**Word and element locating data:**
.....
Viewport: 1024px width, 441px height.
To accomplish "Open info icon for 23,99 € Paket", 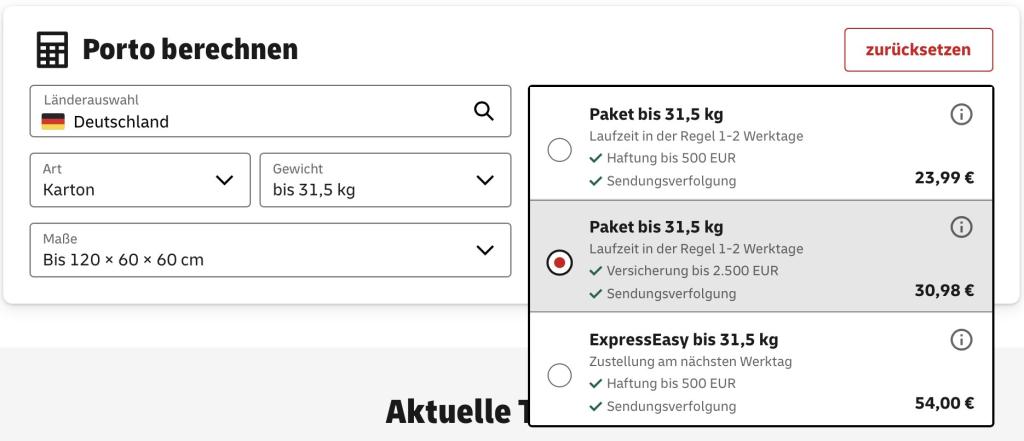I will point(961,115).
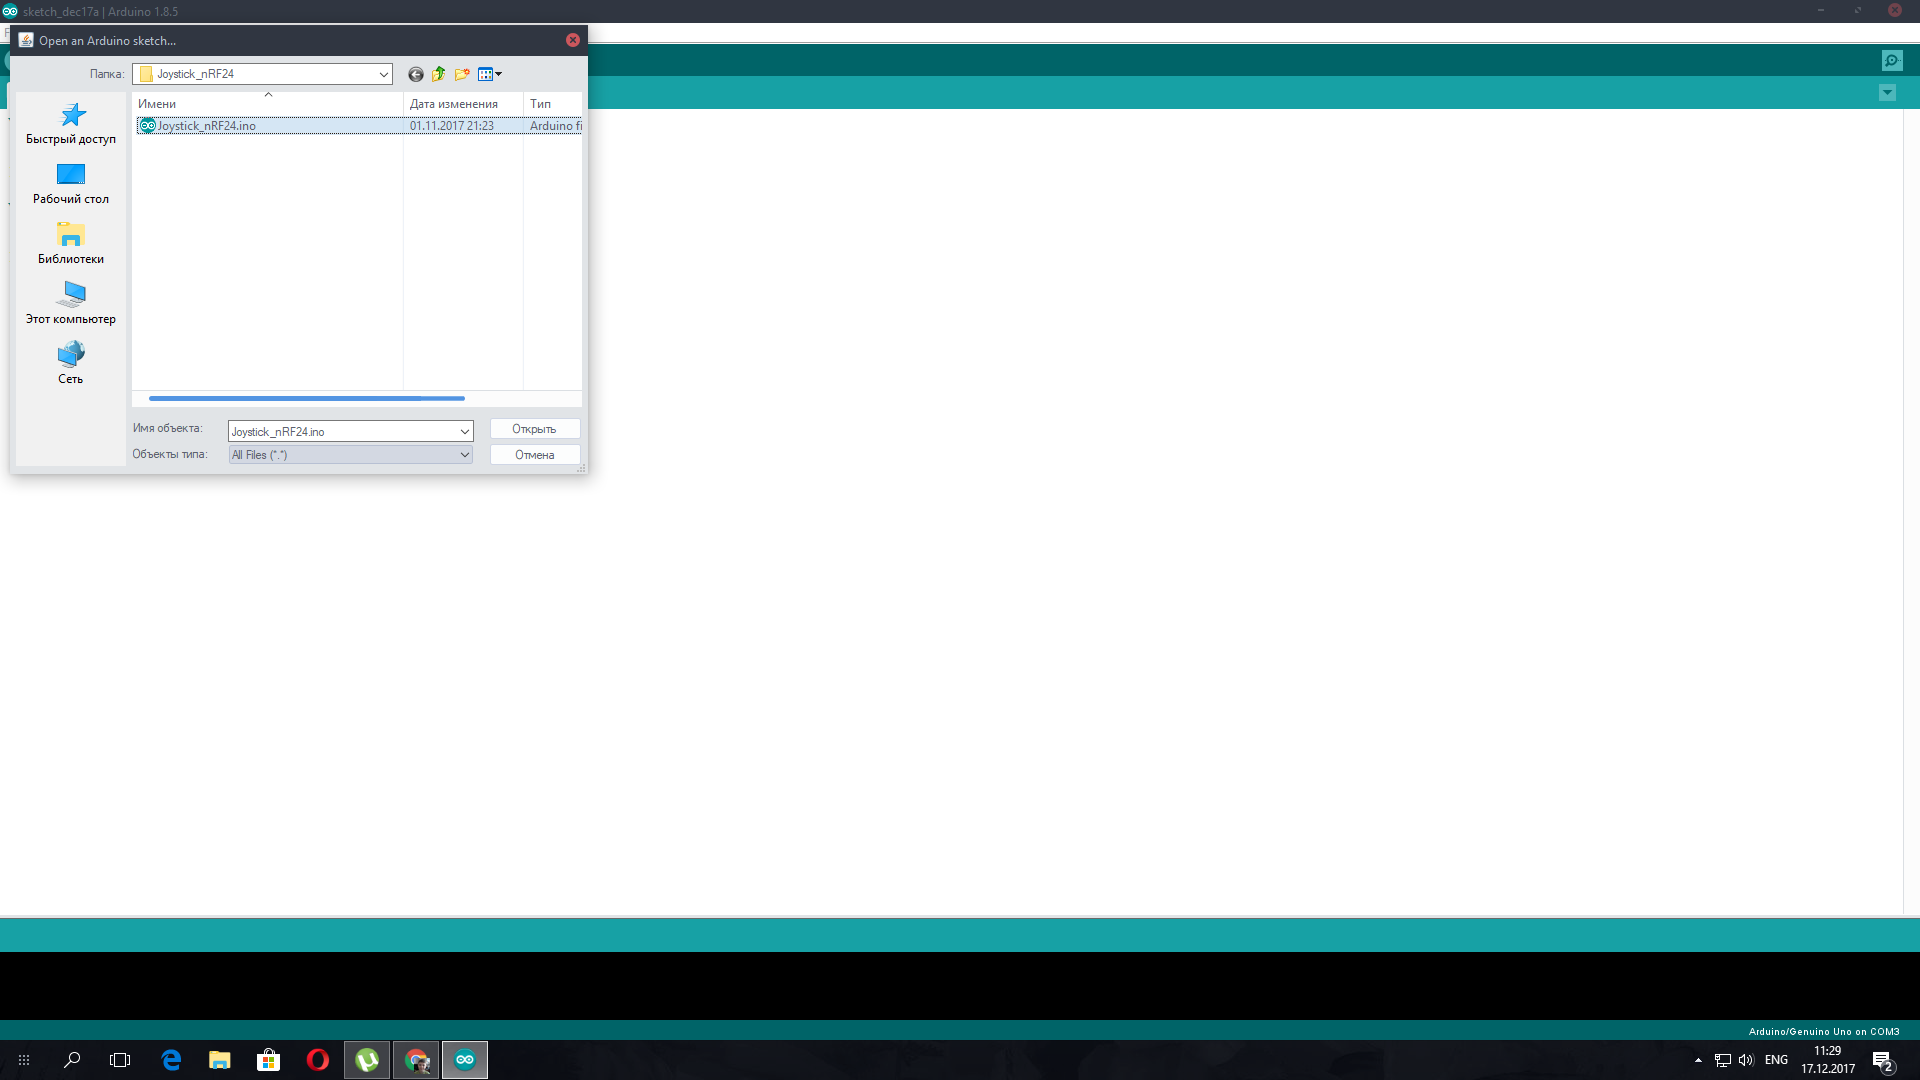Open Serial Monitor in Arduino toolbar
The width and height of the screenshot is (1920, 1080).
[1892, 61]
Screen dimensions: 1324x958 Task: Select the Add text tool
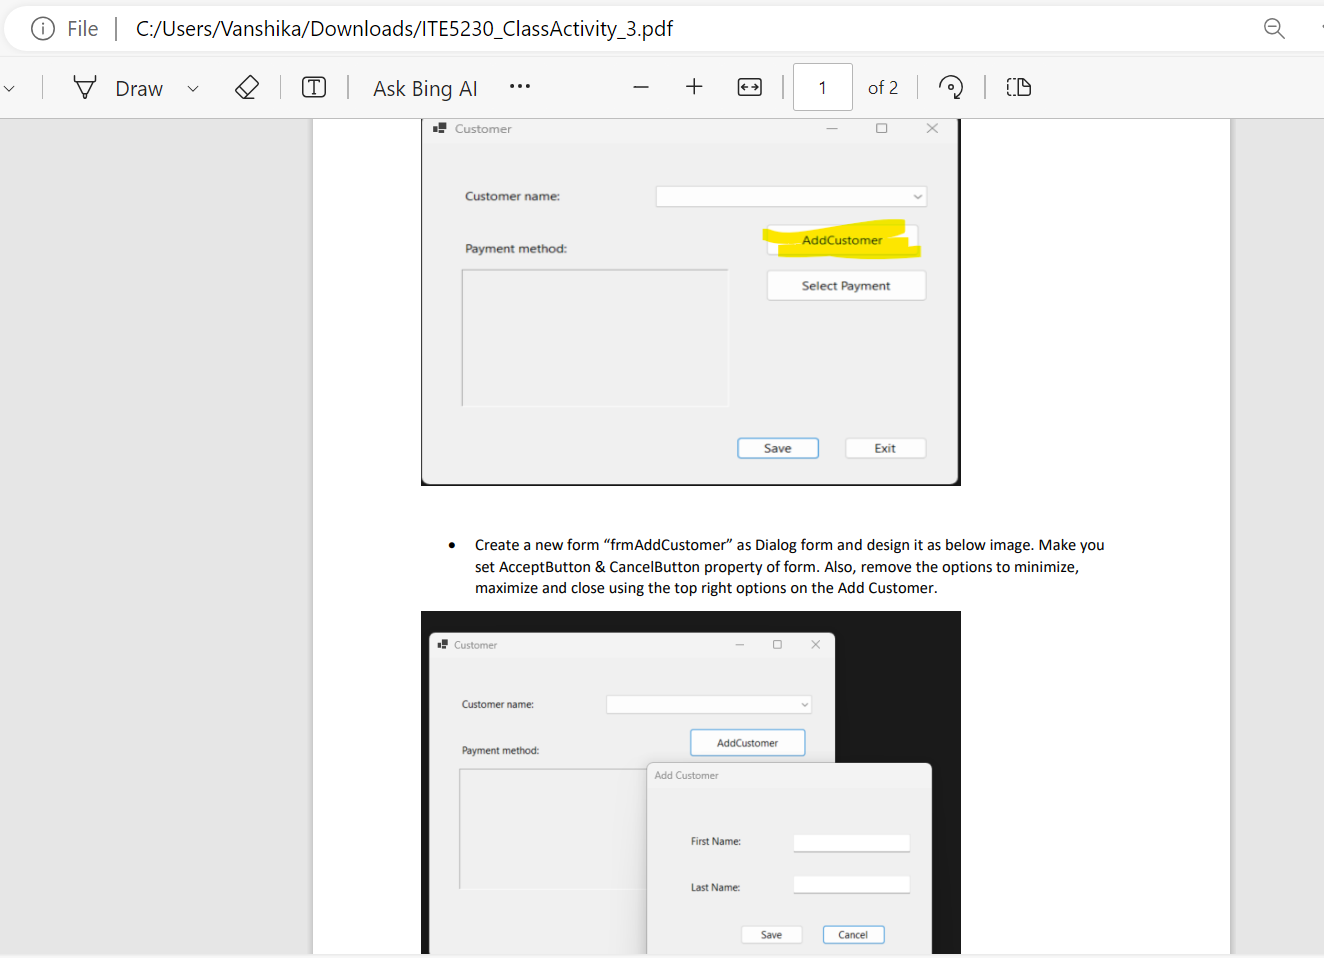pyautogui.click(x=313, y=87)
.....
**Work required:**
Arrange the listing from the line that has "Screen dimensions: 1324x958" through its end as a JSON list of strings, one per line, with blank lines dropped. Leave the pictures out.

**Written response:**
[
  "Screen dimensions: 1324x958 Task: Select the Add text tool",
  "pyautogui.click(x=313, y=87)"
]